> Reading text:
# LGDs driving me nuts!



## JPiantedosi (Apr 23, 2012)

Ok, Ive got a pair of sarplaninac/GP pups that we got to keep with the sheep I have pastured here on the homeplace. These two goofballs are killing me. they are much more content to escape the sheep pasture and spend the day either laying under the horse trailer, or loafing in the horse barn. They stay on the property and don't cause any trouble, it is just killing me, I guess I am used to my bird dogs that are more or less content to hang out in their kennels or in the airing yard without pulling these houdini moves. 

I will say that both dogs do make a few trips a day to check on the sheep, and will spend the night in with the sheep, until they get out in the morning.

They have a shed to hang out in, that is part of the pasture, plenty of shade, and plenty of water.

Is this pretty common behavior for LGDs? To be honest I dont really know if it bothers me or not.

Jim


----------



## DaniR1968 (May 24, 2008)

Completely typical. How are they getting out? You might try hotwire to keep them in. LGD do usually sleep during the day and guard at night since that is when predators are out.


----------



## Fowler (Jul 8, 2008)

My maremma's are perfect angels.


----------



## KSALguy (Feb 14, 2006)

sounds pretty normal, they are doing their job at night when the preditors are out, and they are checking on the flock durring the day, they are keeping cool in the heat of the day where they think its coolest, 

if they are not causing problems and just staying cool i wouldnt worry about it


----------



## wendle (Feb 22, 2006)

Check out the shed during the day and see what the temperature is. My lgds do the same thing. They tend to pick the place they like the best. It might have to do with location, how cool it is, and where they are fed.

> Your tasks:
1 – Return everything in the LGD thread from "Ok, Ive got" down to "bothers me or not.".
2 – In the LGD thread, where do Jim's two pups spend the night?
3 – Extend the LGD thread from where it stops.
The material that comes next is separate from the LGD thread.

> Information provided:
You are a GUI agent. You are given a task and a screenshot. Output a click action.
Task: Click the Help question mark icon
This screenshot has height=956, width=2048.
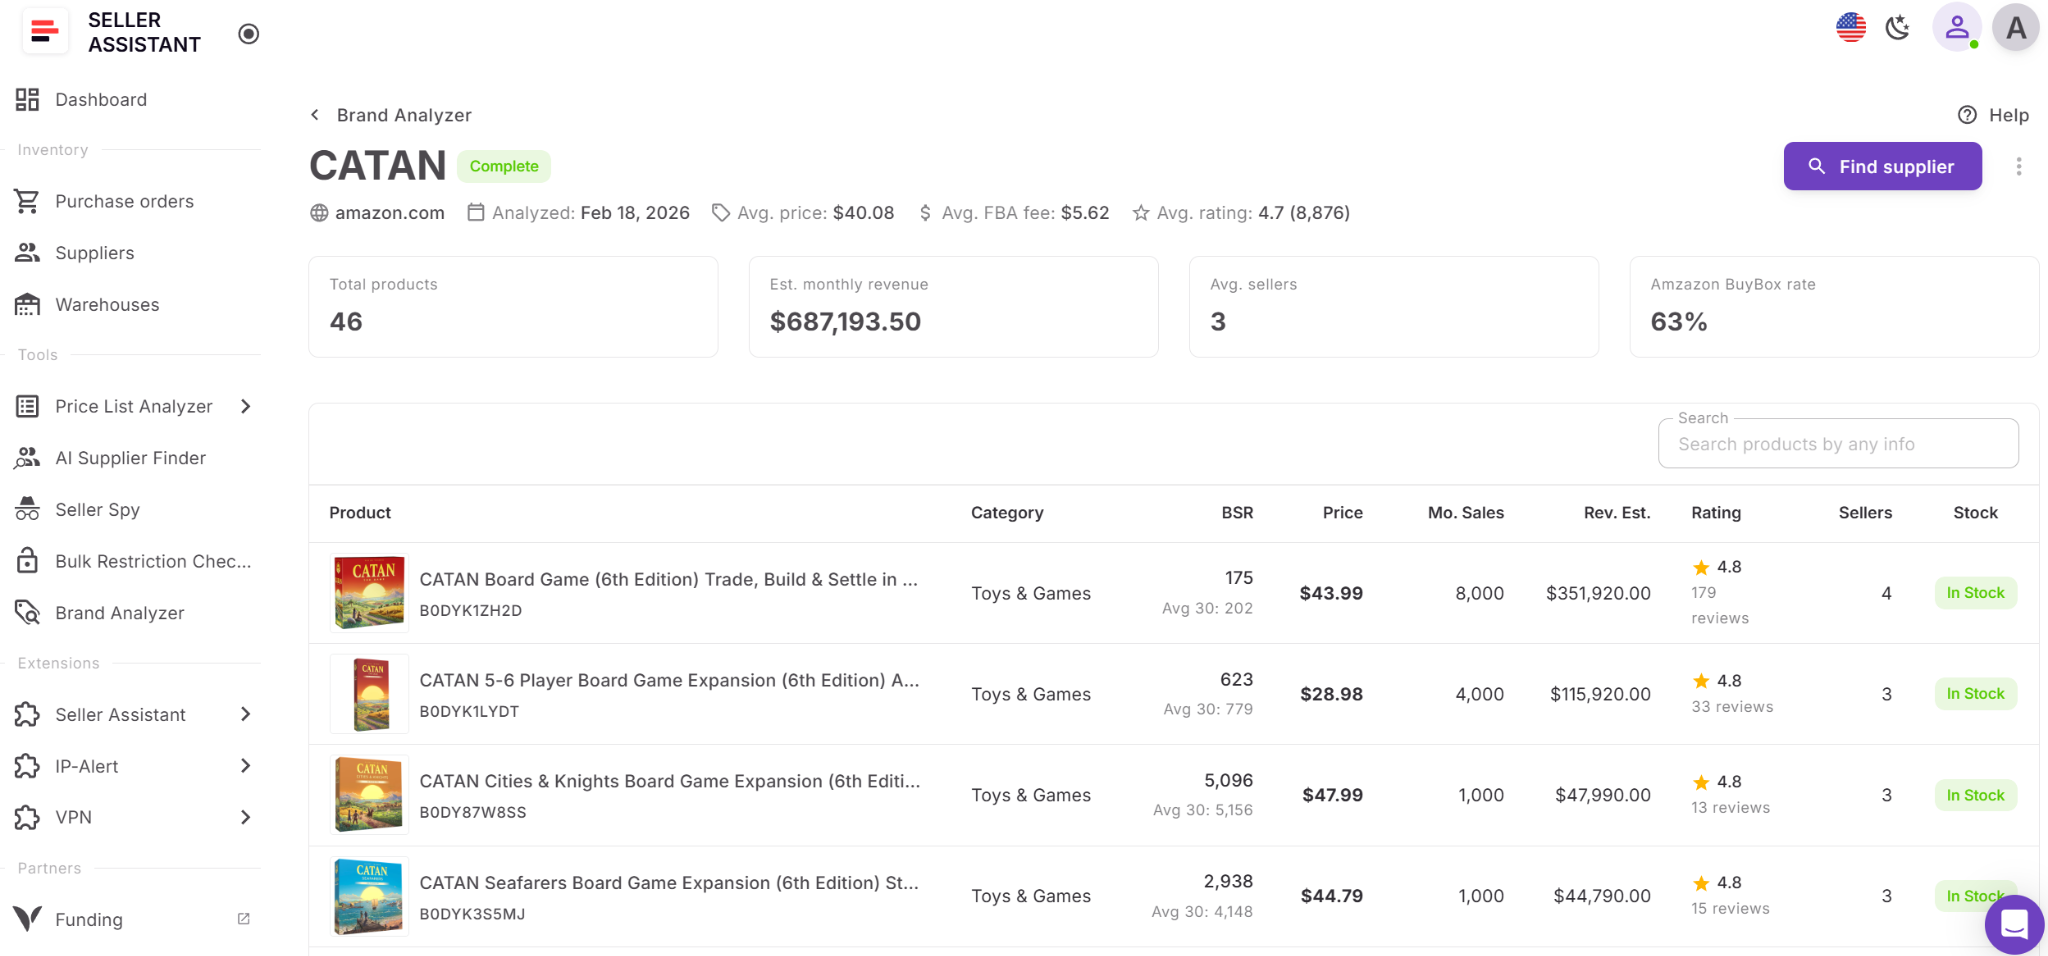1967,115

> Results of the tasks:
1 –
Ok, Ive got a pair of sarplaninac/GP pups that we got to keep with the sheep I have pastured here on the homeplace. These two goofballs are killing me. they are much more content to escape the sheep pasture and spend the day either laying under the horse trailer, or loafing in the horse barn. They stay on the property and don't cause any trouble, it is just killing me, I guess I am used to my bird dogs that are more or less content to hang out in their kennels or in the airing yard without pulling these houdini moves. 

I will say that both dogs do make a few trips a day to check on the sheep, and will spend the night in with the sheep, until they get out in the morning.

They have a shed to hang out in, that is part of the pasture, plenty of shade, and plenty of water.

Is this pretty common behavior for LGDs? To be honest I dont really know if it bothers me or not.

2 – In with the sheep.

3 –
----------



## Ross (May 9, 2002)

Well coyotes hunt by day too, or it would be as simple as bringing your animals in for the night.Why not park the trailer in the pasture for a while?


----------



## ONG2 (Sep 22, 2010)

Sounds like those pups will be causing serious problems.......how much do you want for them?


----------



## BarbadosSheep (Jun 27, 2011)

lol....no one ever said getting these dogs from puppyhood to responsible LGD is an easy task. You just have to stay one step ahead of them and keep telling yourself that some day, they WILL be good guardians. And put up hot wire in the mean time.


----------



## JPiantedosi (Apr 23, 2012)

Ill tell ya, these two dogs ARE good guardians we have the safest horses in the country..... haha. Slowly but surely we have been patching the fence and I am goint to run a hot wire this week.

I never figured Id have more trouble keeping the LGDs in than the sheep. haha

Sounds like these are pretty normal pups, and Ill just keep putting them up when they get out.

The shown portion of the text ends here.